Task objective -
The answer is a stretch of the material below, returned exactly: the line containing "You are a computer-use agent. Image", the line containing "Image resolution: width=1234", and all lines between.

Start of Information shown

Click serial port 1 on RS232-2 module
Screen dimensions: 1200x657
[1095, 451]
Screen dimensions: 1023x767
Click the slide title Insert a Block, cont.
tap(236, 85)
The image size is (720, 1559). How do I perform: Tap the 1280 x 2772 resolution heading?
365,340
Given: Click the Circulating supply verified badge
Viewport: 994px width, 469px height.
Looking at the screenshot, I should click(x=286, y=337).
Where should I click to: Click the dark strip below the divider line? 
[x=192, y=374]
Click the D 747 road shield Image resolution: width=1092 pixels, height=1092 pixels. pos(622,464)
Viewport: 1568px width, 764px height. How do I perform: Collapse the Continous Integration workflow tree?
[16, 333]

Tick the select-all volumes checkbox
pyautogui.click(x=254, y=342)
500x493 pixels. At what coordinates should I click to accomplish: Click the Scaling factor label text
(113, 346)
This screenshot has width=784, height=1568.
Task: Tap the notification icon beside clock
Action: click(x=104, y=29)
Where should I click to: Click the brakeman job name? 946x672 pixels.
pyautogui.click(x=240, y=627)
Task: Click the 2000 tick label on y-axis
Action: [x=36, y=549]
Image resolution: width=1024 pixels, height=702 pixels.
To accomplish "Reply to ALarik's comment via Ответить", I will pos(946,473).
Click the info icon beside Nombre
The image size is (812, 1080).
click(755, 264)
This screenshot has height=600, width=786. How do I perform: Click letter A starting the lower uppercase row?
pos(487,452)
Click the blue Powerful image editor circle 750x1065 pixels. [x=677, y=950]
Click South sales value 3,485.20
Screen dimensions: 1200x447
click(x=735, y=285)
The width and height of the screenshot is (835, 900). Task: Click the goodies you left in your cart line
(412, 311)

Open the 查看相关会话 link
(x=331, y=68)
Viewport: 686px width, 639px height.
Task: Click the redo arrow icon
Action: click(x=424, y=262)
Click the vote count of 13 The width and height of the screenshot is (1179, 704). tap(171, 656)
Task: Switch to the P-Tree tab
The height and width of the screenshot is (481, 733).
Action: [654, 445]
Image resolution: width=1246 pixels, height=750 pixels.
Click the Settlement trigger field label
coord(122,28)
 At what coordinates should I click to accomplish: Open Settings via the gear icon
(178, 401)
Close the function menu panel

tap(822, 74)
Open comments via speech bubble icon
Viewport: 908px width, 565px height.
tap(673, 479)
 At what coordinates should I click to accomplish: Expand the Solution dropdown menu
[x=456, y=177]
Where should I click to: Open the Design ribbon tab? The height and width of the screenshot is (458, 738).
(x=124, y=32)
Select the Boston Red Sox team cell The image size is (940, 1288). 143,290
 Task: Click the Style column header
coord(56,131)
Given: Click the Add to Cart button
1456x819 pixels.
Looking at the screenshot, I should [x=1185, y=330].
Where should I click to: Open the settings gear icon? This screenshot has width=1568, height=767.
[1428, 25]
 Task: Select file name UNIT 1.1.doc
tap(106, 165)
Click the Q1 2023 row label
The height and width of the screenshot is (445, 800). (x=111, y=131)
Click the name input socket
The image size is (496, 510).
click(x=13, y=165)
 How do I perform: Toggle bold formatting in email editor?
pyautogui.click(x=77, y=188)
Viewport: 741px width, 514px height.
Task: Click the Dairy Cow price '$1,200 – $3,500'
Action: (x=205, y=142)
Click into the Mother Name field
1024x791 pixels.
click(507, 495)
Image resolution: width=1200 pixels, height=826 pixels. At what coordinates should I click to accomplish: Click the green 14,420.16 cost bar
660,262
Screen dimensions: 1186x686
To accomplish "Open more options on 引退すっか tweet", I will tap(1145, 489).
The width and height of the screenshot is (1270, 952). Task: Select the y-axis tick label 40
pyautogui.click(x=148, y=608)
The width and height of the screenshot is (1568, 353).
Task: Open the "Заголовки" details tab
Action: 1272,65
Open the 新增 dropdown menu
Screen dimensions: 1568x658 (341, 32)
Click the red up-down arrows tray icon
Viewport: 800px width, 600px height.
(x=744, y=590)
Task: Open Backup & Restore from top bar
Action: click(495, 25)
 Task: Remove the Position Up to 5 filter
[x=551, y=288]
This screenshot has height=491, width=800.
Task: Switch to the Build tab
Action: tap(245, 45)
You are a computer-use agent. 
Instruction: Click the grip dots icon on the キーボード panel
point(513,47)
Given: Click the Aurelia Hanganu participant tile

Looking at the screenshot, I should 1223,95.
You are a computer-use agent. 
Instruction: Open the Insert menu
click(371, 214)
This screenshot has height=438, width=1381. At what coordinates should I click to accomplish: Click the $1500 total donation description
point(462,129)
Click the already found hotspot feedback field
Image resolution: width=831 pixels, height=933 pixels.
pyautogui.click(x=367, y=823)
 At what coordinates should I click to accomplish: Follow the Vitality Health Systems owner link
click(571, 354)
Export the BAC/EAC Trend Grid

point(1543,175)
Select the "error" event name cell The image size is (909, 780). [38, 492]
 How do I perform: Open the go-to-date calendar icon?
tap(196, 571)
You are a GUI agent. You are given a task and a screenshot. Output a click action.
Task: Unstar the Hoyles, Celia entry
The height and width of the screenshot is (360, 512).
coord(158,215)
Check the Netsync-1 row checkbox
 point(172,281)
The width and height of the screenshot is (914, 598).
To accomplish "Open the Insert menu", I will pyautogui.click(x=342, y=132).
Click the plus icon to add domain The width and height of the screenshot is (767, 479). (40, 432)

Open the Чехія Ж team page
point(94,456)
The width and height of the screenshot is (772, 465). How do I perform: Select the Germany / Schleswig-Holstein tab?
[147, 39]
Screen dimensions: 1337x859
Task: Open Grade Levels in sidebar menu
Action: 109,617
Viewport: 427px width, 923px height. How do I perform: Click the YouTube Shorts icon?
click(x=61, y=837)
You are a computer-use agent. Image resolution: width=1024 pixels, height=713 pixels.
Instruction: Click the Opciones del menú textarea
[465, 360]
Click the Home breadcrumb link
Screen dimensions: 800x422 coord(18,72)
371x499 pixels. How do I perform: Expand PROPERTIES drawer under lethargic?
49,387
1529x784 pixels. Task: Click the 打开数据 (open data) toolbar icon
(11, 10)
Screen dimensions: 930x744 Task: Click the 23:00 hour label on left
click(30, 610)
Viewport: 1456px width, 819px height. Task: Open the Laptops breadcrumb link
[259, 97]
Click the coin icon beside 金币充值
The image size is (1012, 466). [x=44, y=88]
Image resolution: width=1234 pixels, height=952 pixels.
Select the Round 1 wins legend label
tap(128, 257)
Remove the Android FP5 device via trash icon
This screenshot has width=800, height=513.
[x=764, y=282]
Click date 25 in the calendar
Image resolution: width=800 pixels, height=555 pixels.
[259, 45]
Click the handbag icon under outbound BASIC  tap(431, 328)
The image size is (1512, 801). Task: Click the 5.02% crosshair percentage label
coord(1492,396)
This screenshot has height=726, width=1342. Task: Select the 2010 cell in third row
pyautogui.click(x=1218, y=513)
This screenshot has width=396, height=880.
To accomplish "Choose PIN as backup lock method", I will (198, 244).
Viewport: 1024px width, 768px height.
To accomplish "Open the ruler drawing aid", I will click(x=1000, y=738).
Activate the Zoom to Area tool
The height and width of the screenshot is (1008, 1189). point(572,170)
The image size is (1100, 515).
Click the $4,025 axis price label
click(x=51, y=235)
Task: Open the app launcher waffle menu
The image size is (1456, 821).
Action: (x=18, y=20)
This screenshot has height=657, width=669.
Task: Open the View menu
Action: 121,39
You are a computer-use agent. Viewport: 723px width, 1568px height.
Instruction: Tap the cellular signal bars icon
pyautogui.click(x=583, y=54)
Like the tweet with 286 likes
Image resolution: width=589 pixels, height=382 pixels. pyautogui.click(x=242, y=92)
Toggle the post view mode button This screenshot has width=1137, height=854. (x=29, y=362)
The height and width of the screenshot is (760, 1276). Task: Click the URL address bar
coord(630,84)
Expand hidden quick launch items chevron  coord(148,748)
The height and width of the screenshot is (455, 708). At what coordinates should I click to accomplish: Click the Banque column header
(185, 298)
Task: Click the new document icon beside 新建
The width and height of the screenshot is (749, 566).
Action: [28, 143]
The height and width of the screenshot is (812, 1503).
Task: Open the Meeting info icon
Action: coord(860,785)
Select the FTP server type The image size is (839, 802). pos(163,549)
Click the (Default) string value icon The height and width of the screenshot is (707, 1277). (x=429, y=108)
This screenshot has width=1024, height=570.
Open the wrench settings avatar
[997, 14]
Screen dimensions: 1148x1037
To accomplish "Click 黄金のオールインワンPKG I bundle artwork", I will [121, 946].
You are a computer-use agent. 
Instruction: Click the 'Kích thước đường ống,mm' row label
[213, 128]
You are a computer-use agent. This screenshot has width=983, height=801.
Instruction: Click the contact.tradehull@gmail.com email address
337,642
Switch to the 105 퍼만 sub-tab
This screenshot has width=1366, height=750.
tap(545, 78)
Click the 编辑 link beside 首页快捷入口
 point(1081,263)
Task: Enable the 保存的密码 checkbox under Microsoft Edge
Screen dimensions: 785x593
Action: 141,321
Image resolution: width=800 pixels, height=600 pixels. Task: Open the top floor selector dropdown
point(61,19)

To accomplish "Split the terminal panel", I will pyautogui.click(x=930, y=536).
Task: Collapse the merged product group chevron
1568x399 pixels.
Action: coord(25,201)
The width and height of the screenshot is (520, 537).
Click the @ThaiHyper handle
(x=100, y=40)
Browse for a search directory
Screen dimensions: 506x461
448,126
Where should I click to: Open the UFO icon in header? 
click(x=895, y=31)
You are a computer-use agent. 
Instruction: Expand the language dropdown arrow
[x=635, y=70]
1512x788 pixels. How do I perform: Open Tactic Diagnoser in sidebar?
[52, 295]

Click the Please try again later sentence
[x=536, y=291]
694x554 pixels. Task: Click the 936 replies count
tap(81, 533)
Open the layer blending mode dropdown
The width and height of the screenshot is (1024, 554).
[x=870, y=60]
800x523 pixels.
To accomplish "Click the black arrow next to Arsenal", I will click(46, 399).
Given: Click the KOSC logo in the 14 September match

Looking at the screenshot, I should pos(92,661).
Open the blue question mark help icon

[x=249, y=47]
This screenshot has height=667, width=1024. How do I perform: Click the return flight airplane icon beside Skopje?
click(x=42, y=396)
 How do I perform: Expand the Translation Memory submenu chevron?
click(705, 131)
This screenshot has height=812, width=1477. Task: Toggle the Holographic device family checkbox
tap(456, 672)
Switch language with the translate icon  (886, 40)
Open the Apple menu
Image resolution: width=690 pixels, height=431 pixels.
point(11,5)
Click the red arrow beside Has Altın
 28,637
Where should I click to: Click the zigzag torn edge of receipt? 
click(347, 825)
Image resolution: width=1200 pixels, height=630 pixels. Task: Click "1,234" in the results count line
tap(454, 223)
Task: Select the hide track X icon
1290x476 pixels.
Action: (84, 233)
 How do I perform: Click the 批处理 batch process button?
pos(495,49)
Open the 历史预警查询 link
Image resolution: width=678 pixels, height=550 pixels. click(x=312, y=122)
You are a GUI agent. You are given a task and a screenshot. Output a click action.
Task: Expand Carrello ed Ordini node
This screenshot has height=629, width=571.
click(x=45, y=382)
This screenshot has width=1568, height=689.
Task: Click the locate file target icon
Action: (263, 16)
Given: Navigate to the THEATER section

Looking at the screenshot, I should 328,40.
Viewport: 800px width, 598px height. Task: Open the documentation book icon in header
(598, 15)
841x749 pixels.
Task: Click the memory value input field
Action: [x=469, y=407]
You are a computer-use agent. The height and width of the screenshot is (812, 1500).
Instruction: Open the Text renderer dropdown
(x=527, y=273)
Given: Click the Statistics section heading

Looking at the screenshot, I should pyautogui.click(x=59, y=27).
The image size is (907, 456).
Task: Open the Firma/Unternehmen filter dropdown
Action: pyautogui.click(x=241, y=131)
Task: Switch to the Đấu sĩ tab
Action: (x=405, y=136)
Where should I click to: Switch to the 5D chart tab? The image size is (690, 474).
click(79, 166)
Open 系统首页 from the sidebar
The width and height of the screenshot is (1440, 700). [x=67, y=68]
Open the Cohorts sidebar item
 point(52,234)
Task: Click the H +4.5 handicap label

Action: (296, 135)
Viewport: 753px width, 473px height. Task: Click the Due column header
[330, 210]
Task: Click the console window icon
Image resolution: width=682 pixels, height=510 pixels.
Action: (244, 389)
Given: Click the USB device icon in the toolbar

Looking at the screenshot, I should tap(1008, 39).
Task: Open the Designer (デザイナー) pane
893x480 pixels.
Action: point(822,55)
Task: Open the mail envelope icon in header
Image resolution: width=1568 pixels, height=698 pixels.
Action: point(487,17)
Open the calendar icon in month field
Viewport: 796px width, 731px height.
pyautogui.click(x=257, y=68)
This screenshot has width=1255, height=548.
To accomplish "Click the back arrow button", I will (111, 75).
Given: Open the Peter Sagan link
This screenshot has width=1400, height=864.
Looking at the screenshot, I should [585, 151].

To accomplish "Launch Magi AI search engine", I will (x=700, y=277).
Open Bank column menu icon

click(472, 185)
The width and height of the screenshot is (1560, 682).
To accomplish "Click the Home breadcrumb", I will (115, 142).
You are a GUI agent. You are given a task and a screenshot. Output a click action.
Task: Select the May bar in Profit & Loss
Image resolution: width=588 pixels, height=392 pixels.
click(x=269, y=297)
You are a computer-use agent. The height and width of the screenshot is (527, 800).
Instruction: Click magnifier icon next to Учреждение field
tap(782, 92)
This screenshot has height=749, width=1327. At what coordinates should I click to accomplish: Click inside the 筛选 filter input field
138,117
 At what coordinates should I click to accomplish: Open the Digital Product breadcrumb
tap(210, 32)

End of Information shown

Task output -
You are a computer-use agent. Image resolution: width=1024 pixels, height=713 pixels.
Instruction: Click the Opciones del menú textarea
[465, 360]
Click the Home breadcrumb link
Screen dimensions: 800x422 coord(18,72)
371x499 pixels. How do I perform: Expand PROPERTIES drawer under lethargic?
49,387
1529x784 pixels. Task: Click the 打开数据 (open data) toolbar icon
(11, 10)
Screen dimensions: 930x744 Task: Click the 23:00 hour label on left
click(30, 610)
Viewport: 1456px width, 819px height. Task: Open the Laptops breadcrumb link
[259, 97]
Click the coin icon beside 金币充值
The image size is (1012, 466). [x=44, y=88]
Image resolution: width=1234 pixels, height=952 pixels.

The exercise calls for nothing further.